+++ Material supplied +++

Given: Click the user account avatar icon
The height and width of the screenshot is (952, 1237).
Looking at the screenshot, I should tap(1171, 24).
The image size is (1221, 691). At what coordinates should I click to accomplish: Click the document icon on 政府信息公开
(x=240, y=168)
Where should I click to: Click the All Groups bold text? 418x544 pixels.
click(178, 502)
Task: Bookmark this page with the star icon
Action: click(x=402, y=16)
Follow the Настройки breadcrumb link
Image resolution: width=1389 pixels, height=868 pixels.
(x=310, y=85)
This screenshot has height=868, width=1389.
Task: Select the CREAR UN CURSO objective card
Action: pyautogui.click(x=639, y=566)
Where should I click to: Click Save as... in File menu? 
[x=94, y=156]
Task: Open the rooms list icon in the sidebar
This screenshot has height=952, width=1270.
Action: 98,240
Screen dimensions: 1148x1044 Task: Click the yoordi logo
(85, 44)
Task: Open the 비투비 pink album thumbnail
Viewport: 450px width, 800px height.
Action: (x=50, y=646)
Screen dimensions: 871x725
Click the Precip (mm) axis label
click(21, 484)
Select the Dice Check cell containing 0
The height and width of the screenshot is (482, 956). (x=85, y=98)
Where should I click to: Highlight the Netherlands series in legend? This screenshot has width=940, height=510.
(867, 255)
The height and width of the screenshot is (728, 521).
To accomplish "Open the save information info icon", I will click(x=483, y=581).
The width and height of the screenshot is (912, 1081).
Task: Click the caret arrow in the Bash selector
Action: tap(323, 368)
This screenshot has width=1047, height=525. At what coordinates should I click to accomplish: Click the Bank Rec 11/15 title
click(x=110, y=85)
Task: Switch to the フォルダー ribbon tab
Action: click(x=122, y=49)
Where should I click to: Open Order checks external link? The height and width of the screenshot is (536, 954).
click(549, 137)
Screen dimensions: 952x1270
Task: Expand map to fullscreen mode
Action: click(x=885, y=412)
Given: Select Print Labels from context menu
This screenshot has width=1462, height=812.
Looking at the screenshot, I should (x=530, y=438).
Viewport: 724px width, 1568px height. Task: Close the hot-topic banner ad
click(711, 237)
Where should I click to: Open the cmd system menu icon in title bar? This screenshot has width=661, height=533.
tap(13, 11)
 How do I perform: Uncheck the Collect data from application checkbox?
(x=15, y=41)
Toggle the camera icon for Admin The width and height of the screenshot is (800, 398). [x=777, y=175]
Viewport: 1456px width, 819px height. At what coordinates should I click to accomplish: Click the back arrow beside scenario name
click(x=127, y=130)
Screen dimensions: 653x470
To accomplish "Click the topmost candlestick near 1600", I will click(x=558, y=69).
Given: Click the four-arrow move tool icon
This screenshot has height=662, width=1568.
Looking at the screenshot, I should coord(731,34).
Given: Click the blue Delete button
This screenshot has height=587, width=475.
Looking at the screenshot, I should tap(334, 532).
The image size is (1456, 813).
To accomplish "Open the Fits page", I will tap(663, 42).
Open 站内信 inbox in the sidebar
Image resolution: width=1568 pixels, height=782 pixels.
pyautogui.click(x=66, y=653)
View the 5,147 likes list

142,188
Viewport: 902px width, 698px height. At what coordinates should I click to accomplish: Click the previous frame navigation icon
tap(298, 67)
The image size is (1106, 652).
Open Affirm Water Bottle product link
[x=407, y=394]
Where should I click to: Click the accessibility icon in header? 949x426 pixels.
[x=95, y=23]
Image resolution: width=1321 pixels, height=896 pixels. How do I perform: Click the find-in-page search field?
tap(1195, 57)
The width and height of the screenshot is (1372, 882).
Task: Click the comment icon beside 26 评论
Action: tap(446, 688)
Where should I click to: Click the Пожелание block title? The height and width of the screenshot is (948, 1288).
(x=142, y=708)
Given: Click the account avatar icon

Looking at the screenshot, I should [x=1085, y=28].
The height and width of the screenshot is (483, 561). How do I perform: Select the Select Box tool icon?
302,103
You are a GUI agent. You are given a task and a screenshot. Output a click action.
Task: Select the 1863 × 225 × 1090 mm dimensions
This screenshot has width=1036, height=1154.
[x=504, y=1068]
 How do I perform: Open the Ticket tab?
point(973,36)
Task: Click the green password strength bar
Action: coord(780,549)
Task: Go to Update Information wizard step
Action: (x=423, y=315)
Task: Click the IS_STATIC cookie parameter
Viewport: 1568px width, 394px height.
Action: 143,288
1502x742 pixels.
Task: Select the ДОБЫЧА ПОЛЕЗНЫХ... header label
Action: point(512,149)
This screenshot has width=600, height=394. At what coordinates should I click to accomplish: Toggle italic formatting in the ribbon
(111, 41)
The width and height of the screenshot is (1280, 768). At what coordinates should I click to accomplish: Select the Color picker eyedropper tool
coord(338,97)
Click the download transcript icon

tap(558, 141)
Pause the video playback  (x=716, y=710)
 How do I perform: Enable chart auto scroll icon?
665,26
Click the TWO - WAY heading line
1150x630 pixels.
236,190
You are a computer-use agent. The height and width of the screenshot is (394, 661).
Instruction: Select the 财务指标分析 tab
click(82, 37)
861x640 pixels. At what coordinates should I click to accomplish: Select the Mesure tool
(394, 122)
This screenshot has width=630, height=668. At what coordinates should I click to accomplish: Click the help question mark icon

+++

### [Task goal]
Rewrite the entries from the line containing "Where should I click to: Open the" through the line containing "(x=15, y=41)", with 139 added to every coordinate in the answers. Keep the requests unchanged.

### [Output of the exercise]
Where should I click to: Open the cmd system menu icon in title bar? This screenshot has width=661, height=533.
tap(152, 150)
 How do I perform: Uncheck the Collect data from application checkbox?
(x=154, y=180)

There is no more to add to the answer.